-- Entries supplied follows --
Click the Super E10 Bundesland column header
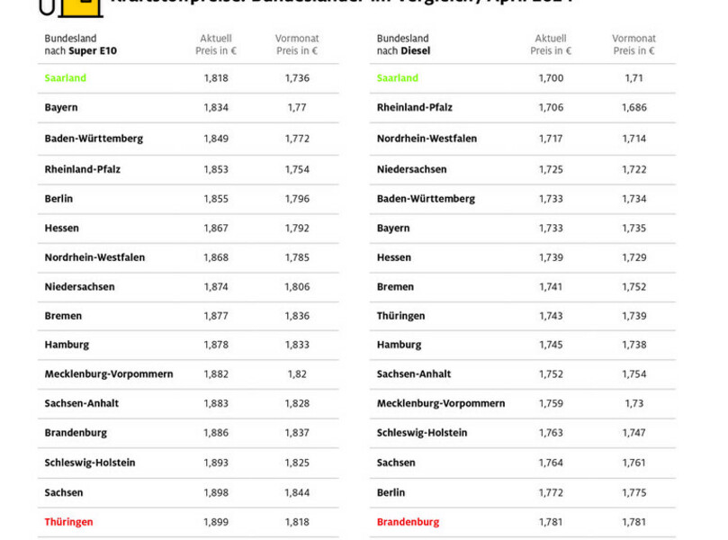[x=80, y=45]
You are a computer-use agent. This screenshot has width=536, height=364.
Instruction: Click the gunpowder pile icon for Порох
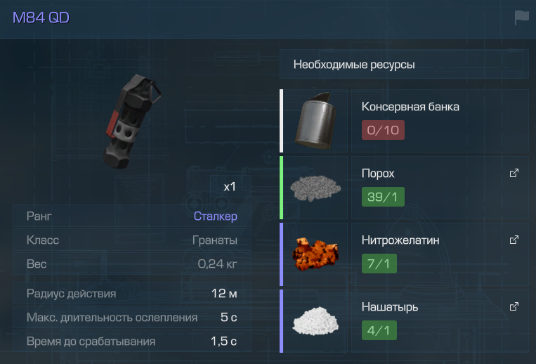tap(315, 188)
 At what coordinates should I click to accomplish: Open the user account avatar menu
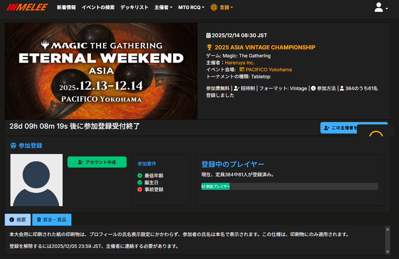381,7
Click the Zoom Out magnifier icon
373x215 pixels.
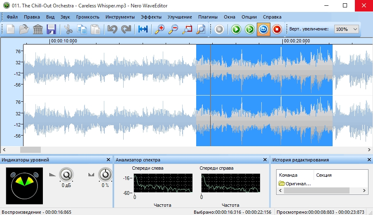tap(173, 29)
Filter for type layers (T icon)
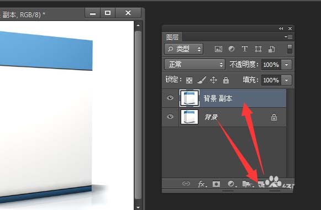Image resolution: width=321 pixels, height=210 pixels. 245,49
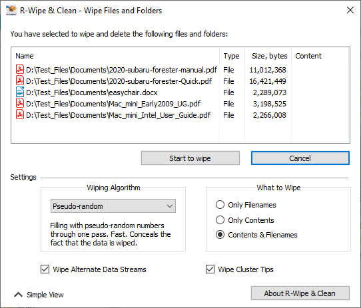Image resolution: width=361 pixels, height=308 pixels.
Task: Collapse dialog using Simple View chevron
Action: click(x=19, y=295)
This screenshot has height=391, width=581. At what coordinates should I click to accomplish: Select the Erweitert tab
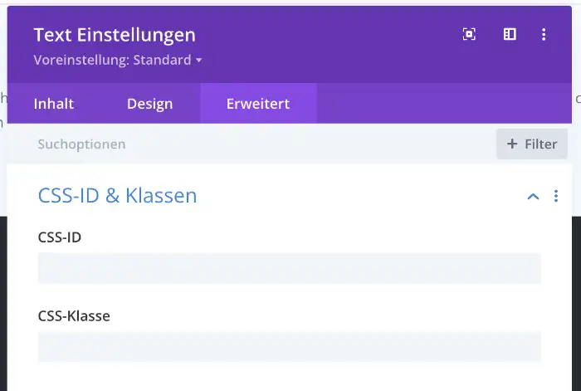click(258, 104)
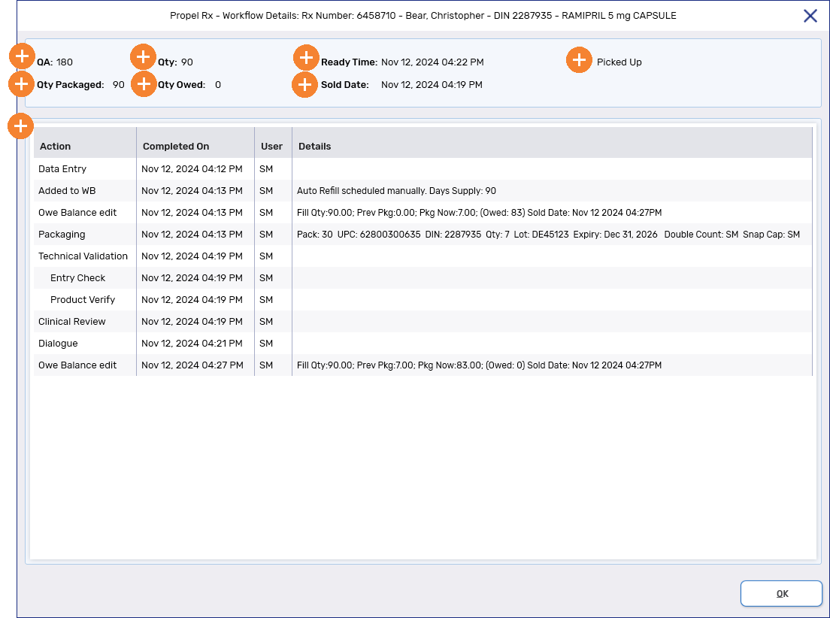
Task: Click the Technical Validation row
Action: click(83, 256)
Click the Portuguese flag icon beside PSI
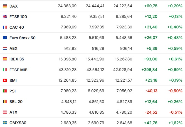Screen dimensions: 185x127 [5, 91]
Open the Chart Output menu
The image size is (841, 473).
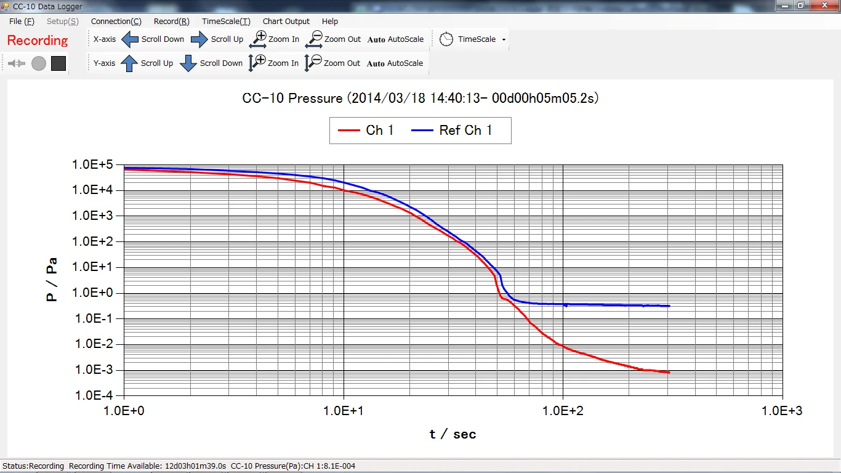[x=286, y=22]
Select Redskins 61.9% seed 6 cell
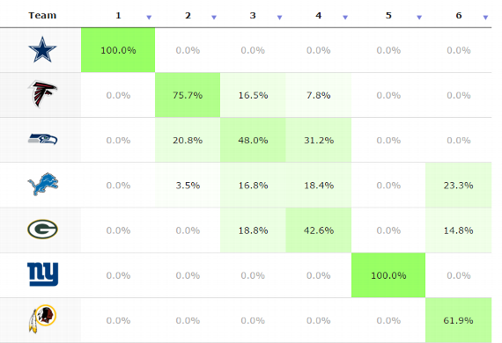Viewport: 502px width, 343px height. tap(459, 320)
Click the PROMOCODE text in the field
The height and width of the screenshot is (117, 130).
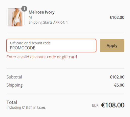pos(23,48)
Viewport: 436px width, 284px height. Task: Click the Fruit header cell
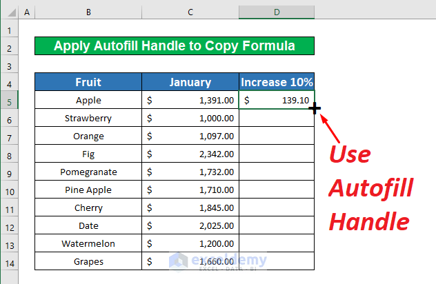[x=88, y=82]
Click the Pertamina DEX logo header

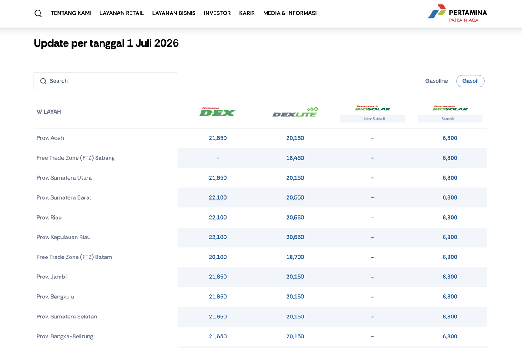pos(218,112)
-- Entries supplied concluded --
Task
Without including any picture, copy the listing above exactly and in full.

Task output
Click the Super E10 Bundesland column header
[x=80, y=45]
You are a computer-use agent. This screenshot has width=536, height=364.
Instruction: Click the gunpowder pile icon for Порох
tap(315, 188)
 At what coordinates should I click to accomplish: Open the user account avatar menu
381,7
Click the Zoom Out magnifier icon
373x215 pixels.
tap(173, 29)
Filter for type layers (T icon)
Image resolution: width=321 pixels, height=210 pixels. 245,49
Image resolution: width=361 pixels, height=308 pixels.
Task: Collapse dialog using Simple View chevron
Action: click(x=19, y=295)
This screenshot has height=391, width=581. At what coordinates should I click to accomplish: Select the Erweitert tab
click(258, 104)
Task: Click the Technical Validation row
Action: click(83, 256)
Click the Portuguese flag icon beside PSI
Screen dimensions: 185x127 [5, 91]
Open the Chart Output menu
The image size is (841, 473).
[x=286, y=22]
Select Redskins 61.9% seed 6 cell
Viewport: 502px width, 343px height. tap(459, 320)
Click the PROMOCODE text in the field
The height and width of the screenshot is (117, 130).
pos(23,48)
Viewport: 436px width, 284px height. Task: Click the Fruit header cell
[x=88, y=82]
Click the Pertamina DEX logo header

pos(218,112)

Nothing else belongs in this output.